A circle is a collection of points which are equidistant from a fixed point. This fixed point is called as the centre of the circle and this equal distance is called as radius of the circle. And thus, the shape of a circle depends on its radius. Therefore, it can be observed that if we try to superimpose two circles of equal radius, then both circles will cover each other. Therefore, two circles are congruent if they have equal radius.
Consider two congruent circles having centre O and O' and two chords AB and CD of equal lengths.
In ΔAOB and ΔCO'D,
AB = CD (Chords of same length)
OA = O'C (Radii of congruent circles)
OB = O'D (Radii of congruent circles)
∴ ΔAOB ≅ ΔCO'D (SSS congruence rule)
⇒ ∠AOB = ∠CO'D (By CPCT)
Hence, equal chords of congruent circles subtend equal angles at their centres.
Prove that if chords of congruent circles subtend equal angles at their centres, thenthe chords are equal.
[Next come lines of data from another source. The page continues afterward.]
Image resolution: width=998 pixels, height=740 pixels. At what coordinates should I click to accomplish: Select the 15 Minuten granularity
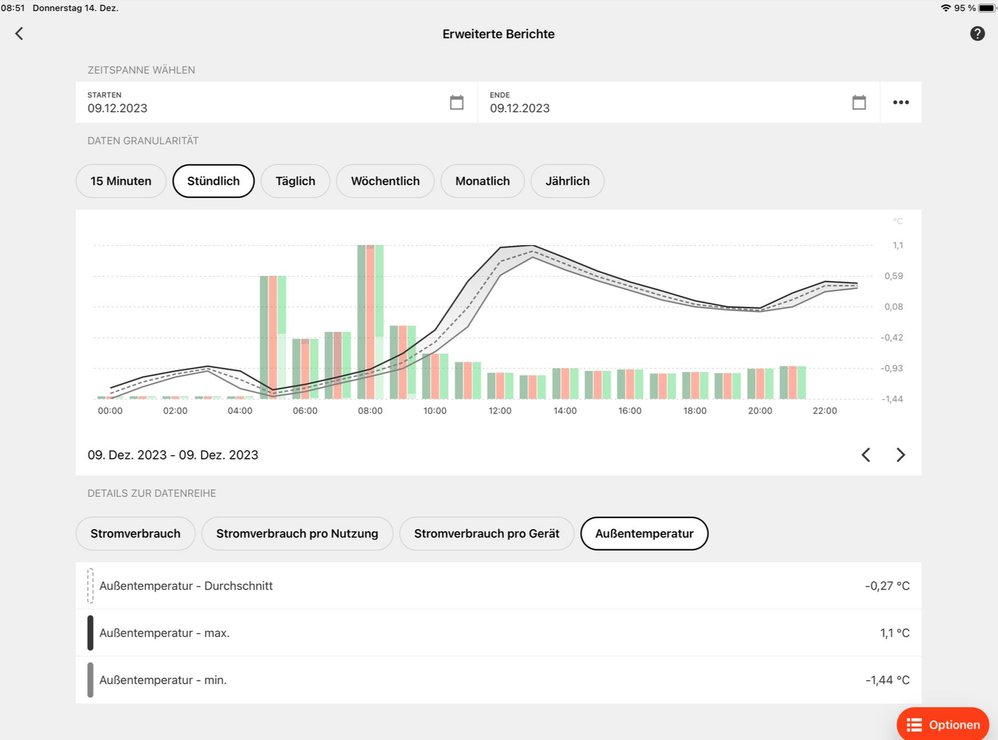click(x=121, y=181)
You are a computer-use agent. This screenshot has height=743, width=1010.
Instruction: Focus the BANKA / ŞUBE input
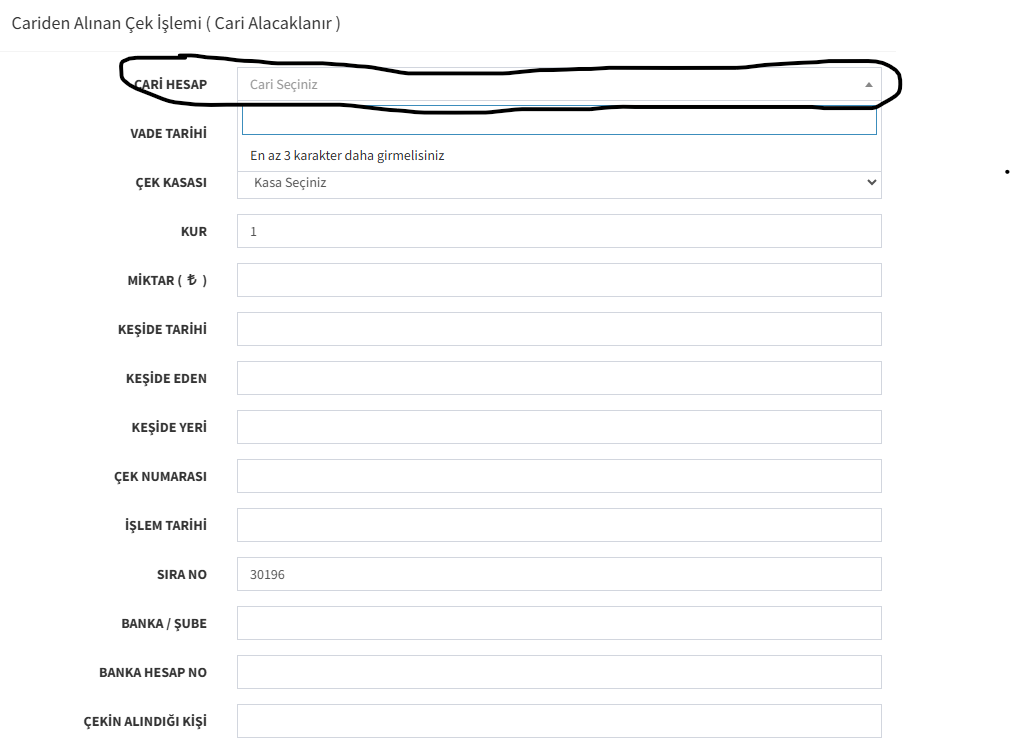point(558,623)
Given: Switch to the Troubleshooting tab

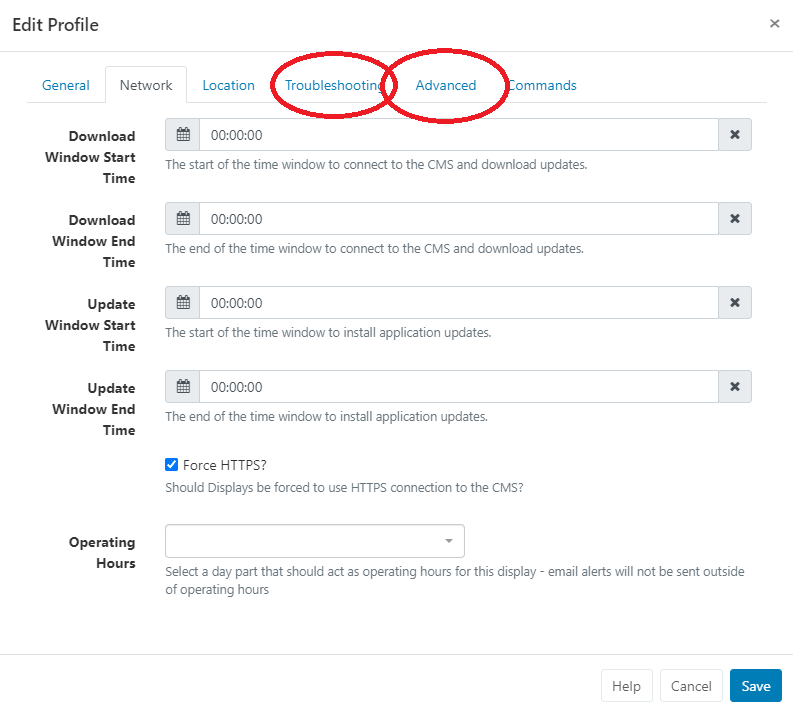Looking at the screenshot, I should coord(334,85).
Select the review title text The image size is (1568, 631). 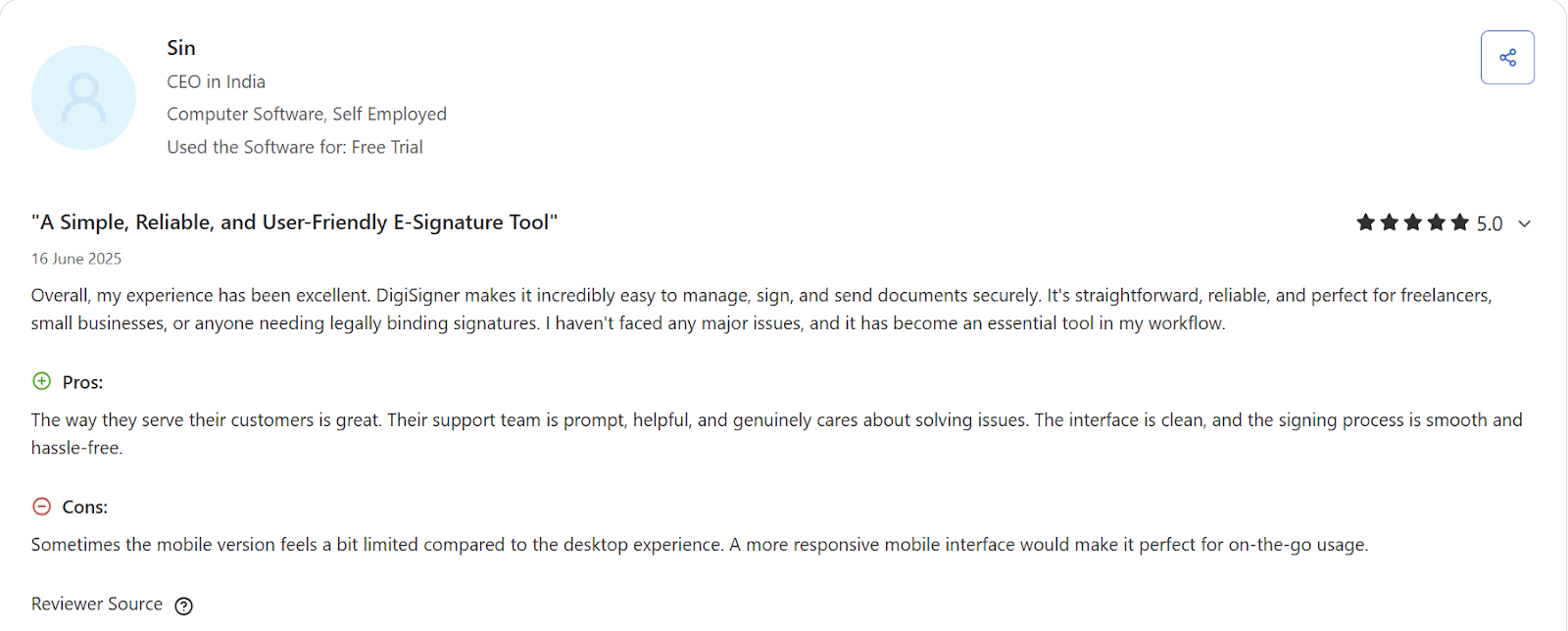[294, 221]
Let us consider two congruent circles (circles of same radius) with centres as O and O'.
In ΔAOB and ΔCO'D,
∠AOB = ∠CO'D (Given)
OA = O'C (Radii of congruent circles)
OB = O'D (Radii of congruent circles)
∴ ΔAOB ≅ ΔCO'D (SAS congruence rule)
⇒ AB = CD (By CPCT)
Hence, if chords of congruent circles subtend equal angles at their centres, then the chords are equal.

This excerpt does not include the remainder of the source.